NVIDIA and OpenAI seal US$100b deal

NVIDIA and OpenAI are partnering on building the “the largest AI infrastructure project in history”. The project involves deploying at least 10 gigawatts of AI data centres, powered by millions of NVIDIA GPUs.

OpenAI will rely on NVIDIA as its preferred strategic compute and networking partner, with NVIDIA intending to invest up to US$100 billion as the project unfolds, beginning with the deployment of the first gigawatt of systems on the next-generation NVIDIA Vera Rubin platform in late 2026.

“NVIDIA and OpenAI have pushed each other for a decade, from the first DGX supercomputer to the breakthrough of ChatGPT. This investment and infrastructure partnership mark the next leap forward — deploying 10 gigawatts to power the next era of intelligence,” said Jensen Huang (top, second from right), Founder and CEO of NVIDIA.

“Everything starts with compute. Compute infrastructure will be the basis for the economy of the future, and we will utilise what we’re building with NVIDIA to both create new AI breakthroughs and empower people and businesses with them at scale,” said Sam Altman (top, left), Co-founder and CEO of OpenAI.

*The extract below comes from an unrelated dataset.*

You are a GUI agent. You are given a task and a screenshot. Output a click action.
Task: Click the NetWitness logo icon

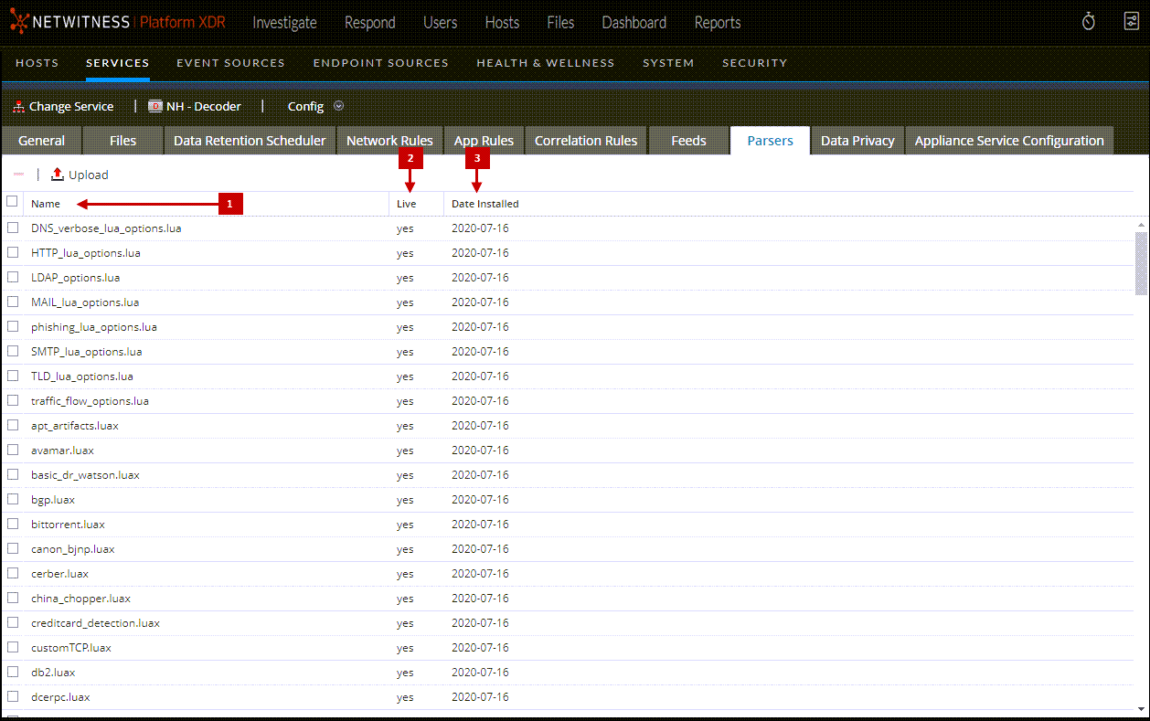coord(19,23)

The strategic alliance builds upon the substantial collaboration already underway among OpenAI, NVIDIA and an extensive group of partners — including Microsoft, Oracle, SoftBank, and Stargate partners — to construct the world’s most advanced AI infrastructure.

By securing access to such massive, state-of-the-art compute resources, OpenAI will be able to train ever more powerful AI models for a new class of services and capabilities.

“We’ve been working closely with NVIDIA since the early days of OpenAI. We’ve utilised their platform to create AI systems that hundreds of millions of people use every day. We’re excited to deploy 10 gigawatts of compute with NVIDIA to push back the frontier of intelligence and scale the benefits of this technology to everyone,” said Greg Brockman (top, second from left), Co-founder and President of OpenAI.

The long-term hardware partnership and joint roadmap development suggest a more tightly integrated AI supply chain, potentially making it tougher for rivals to compete on both cost and performance at scale.

Impact on everyday users

For everyday users, this scale of investment and innovation translates to faster, smarter and more accessible AI technologies powering services in daily life — from search engines and productivity tools to healthcare, education and entertainment.

With 700 million weekly active users already benefiting from OpenAI systems, this move promises improved capabilities, lower costs for deployment, and broader reach for next-generation AI solutions.